Bengali science fiction written by Humayun Ahmed

Dwitiyo Manob or Ditiyo Manob (The second generation) is a Bengali science fiction written by Bangladeshi writer Humayun Ahmed. This novel deals with the super natural powers of Homo superior (the next generation of Homo sapiens) and it is inspired by 1911 science fiction novel The Hampdenshire Wonder.

== Synopsis ==

Mehtabuddin is a successful businessman living in Dhaka with his daughter. He has problem of anger management, and has promised his daughter Tuntuni that he will keep his cool for a week. A school teacher from Netrokona, Mehtabuddin's native place, sends a man named Khalilullah to meet Mehtabuddin; Khalilullah supposedly has "special power". Khalilullah appears very simple and rustic. However he astonishes them by staying under water without oxygen for several hours, and fixing electronic equipment with no tools and no training. Mehtabuddin, clueless on how to solve Khalilullah's mysterious power, seeks help from his knowledgeable and bookworm friend Jalal. Despite their strict examination of Khalilullah's exhibition of special power, the mystery remains unresolved.

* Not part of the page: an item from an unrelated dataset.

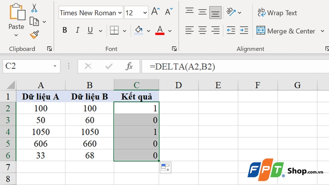Click the Insert Function fx icon
The width and height of the screenshot is (329, 185).
129,66
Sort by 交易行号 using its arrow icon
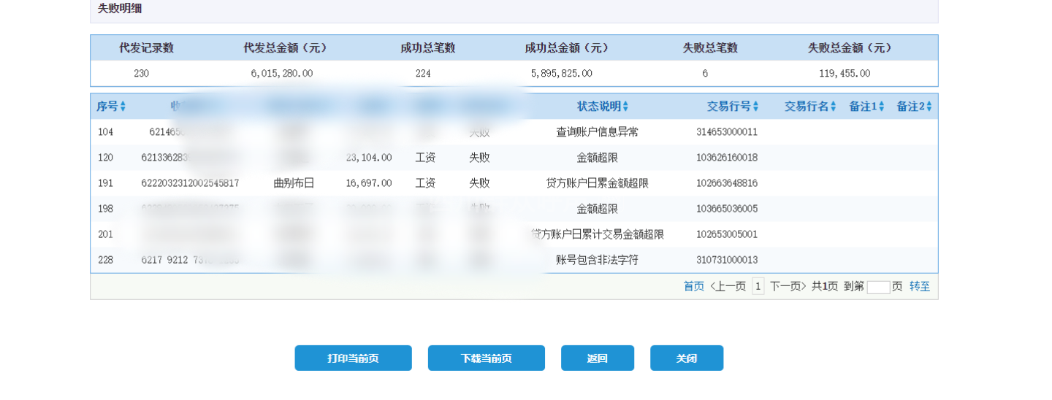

Meanwhile, Tuntuni, an otherwise loner, strikes friendship with Khalilullah. Khalilullah reminisces that he grew his special power following a heavy bout of high fever in his childhood; he does not remember anything before. The school teacher from Netrokona further informs Mehtabuddin that Khalilullah may be a jinn. Mehtabuddin becomes increasingly restless and uncomfortable by Khalilullah's unresolved mystery. Jalal suggests that he could be "Homo superior", the next evolutionary stage of Homo sapiens. Mehtabuddin locks Khalilullah in a room.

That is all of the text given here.